Von 1995 bis zum vorigen Jahr gaben sie eine kleine Zeitschrift heraus: FRAGMENTS ist eine 40-seitige Broschüre mit grafischer Kunst und Gedichten, die circa 3-mal jährlich erschienen ist. Viele, vorwiegend zeitgenössische Künstler, haben sich daran beteiligt. Eines Tages bekamen sie einen Brief von Lotte Reiniger die ihre Schnitte in diesem Magazin gesehen hatte. Sie interes-sierte sich für ihre Arbeiten und lud sie in ihr Studio ein.
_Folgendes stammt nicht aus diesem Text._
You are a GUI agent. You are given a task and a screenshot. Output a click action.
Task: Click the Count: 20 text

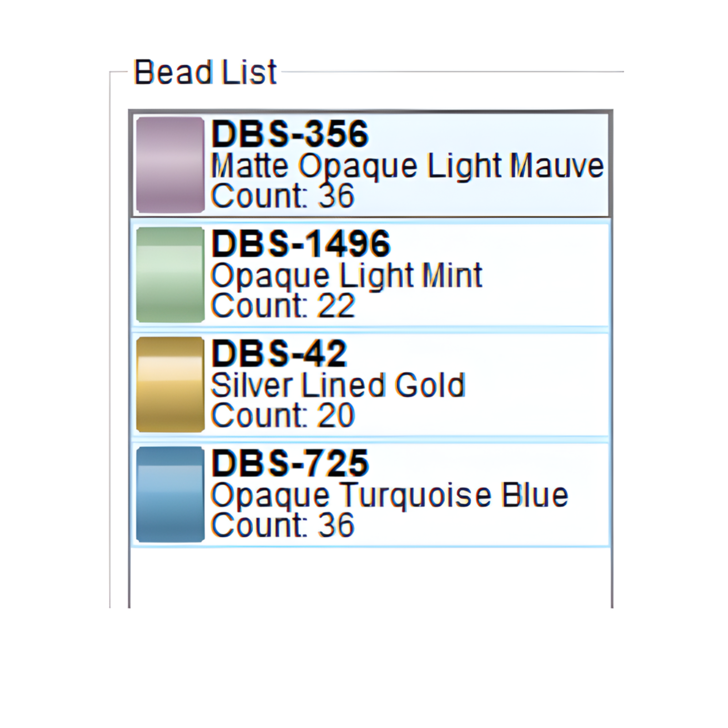click(x=283, y=415)
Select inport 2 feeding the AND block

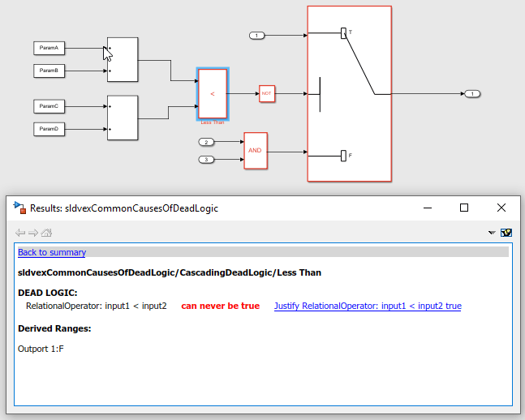pyautogui.click(x=206, y=142)
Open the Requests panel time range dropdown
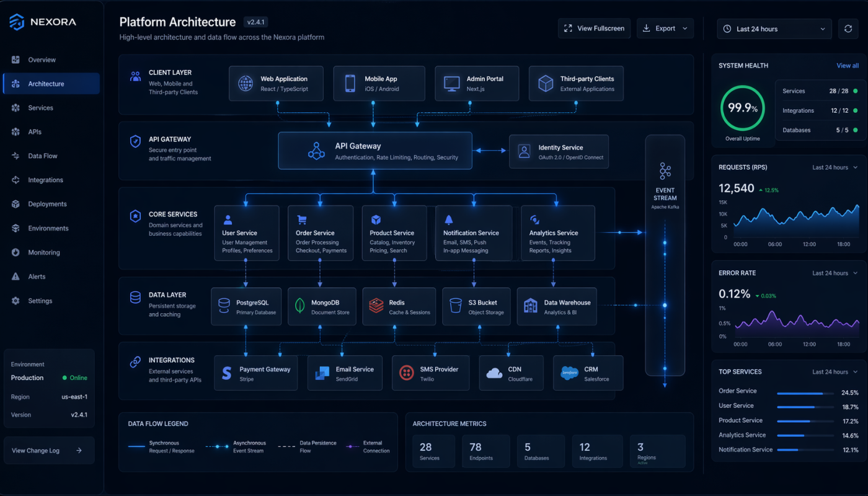 [836, 167]
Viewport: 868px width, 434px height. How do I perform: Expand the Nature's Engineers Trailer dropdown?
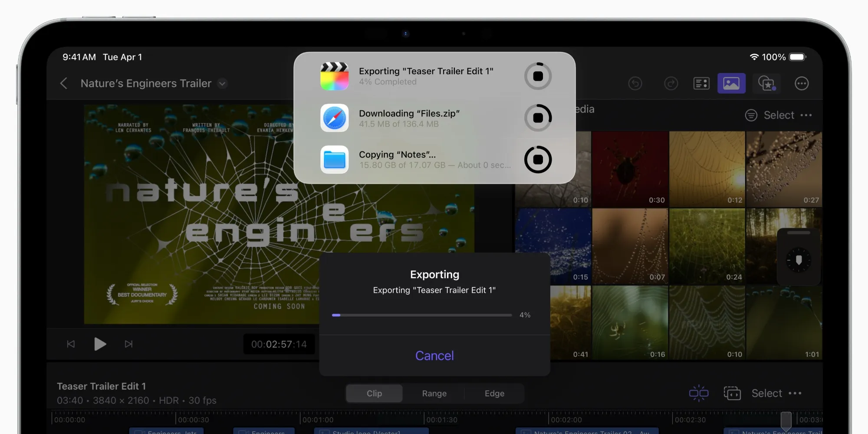click(x=222, y=83)
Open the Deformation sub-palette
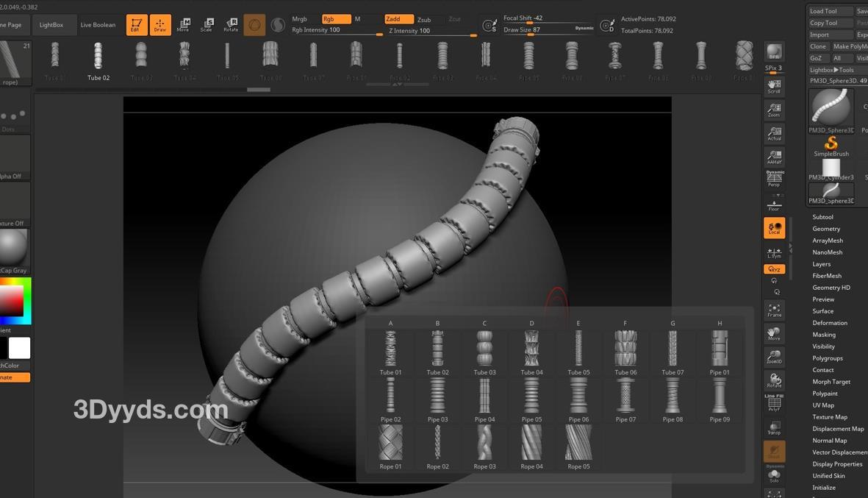Image resolution: width=868 pixels, height=498 pixels. [830, 323]
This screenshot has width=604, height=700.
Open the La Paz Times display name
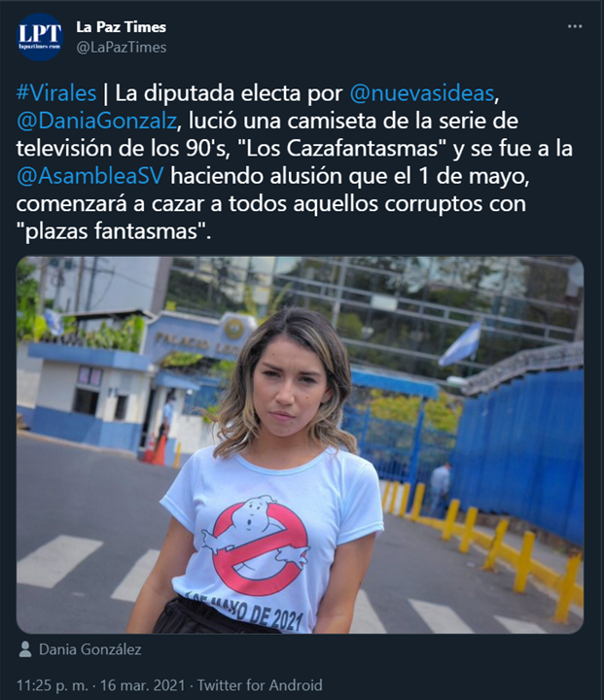point(121,27)
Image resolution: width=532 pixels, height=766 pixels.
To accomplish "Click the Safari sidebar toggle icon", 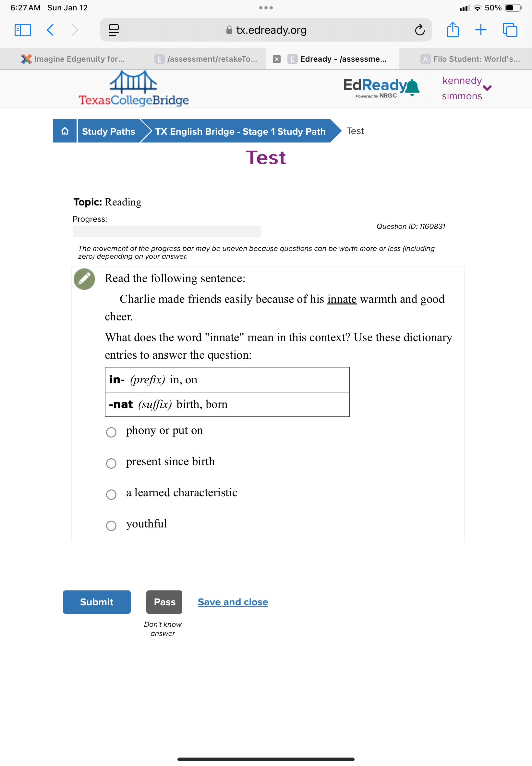I will [x=23, y=30].
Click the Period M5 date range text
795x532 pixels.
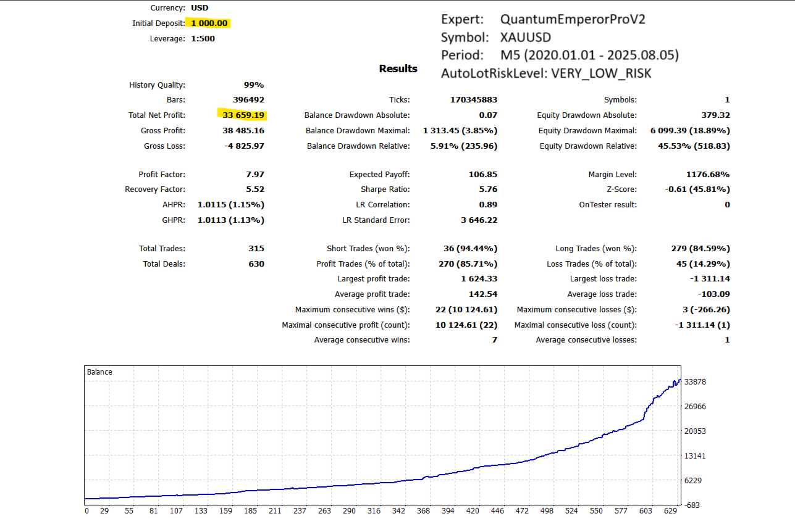(589, 56)
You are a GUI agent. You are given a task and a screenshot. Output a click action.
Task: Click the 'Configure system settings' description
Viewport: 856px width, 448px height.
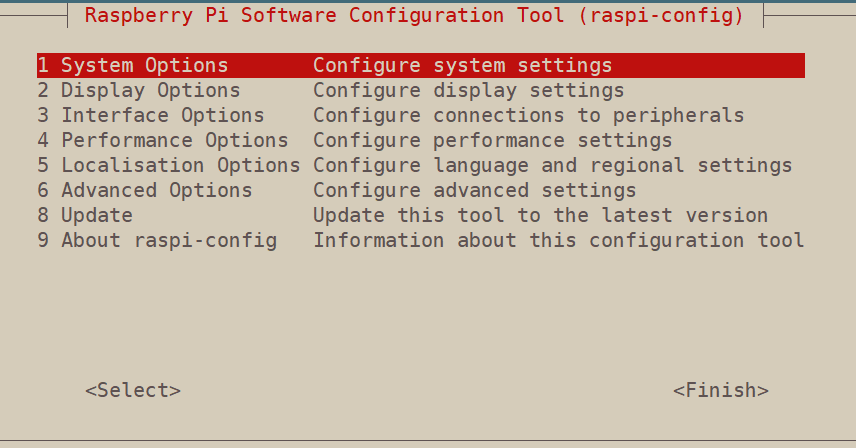point(462,66)
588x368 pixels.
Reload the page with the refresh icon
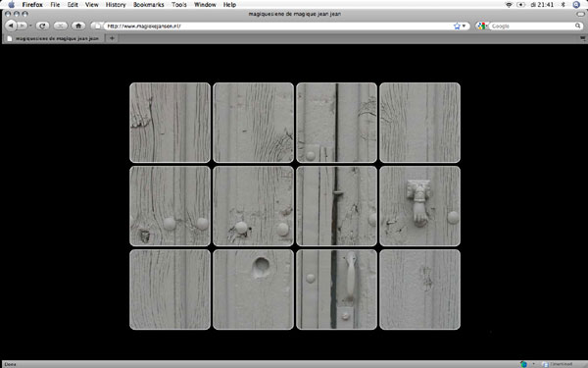click(x=42, y=26)
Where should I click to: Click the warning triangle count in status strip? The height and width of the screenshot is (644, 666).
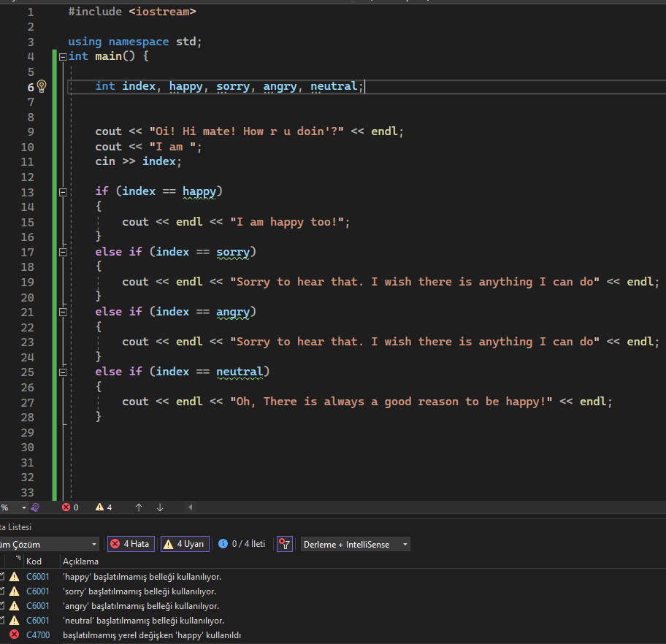tap(104, 507)
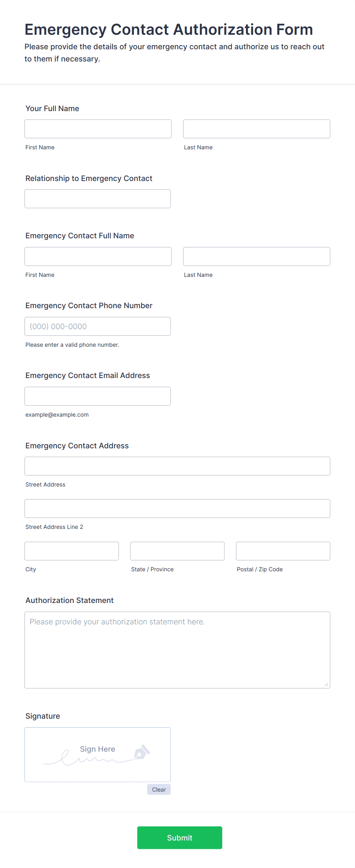The width and height of the screenshot is (355, 868).
Task: Click the Street Address Line 2 input
Action: [x=178, y=508]
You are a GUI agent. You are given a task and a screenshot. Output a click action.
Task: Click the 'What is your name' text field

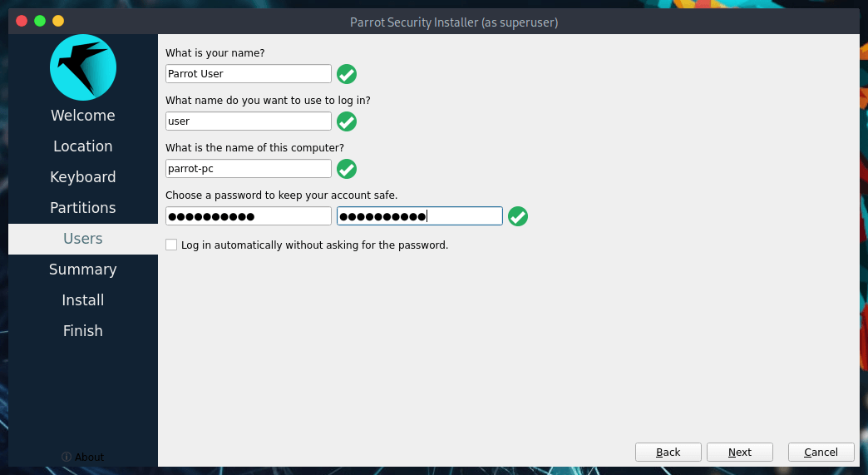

Den denkwürdigen und vergnügten Nachmittag mit dieser originellen und liebenswerten Künstlerin haben sie in guter Erinnerung. Lotte Reiniger zeigte ihnen ihre Schattenfiguren, gab eine kleine Theatervorführung und beschenkte sie mit einer spontan ausgeschnittenen Scherenschnittfigur.
Hier in England ist der Scherenschnitt fast unbekannt, aber allmählich scheint sich ein Interesse dafür zu entwickeln. Vor zwei Jahren sahen sie eine Ausstellung in Brighton, in der Arbeiten verschiedener Künstler in der Technik des „paper cut“ in dreidimensionalen Formen, als Papierschnitte und Schattenfiguren gezeigt wurden.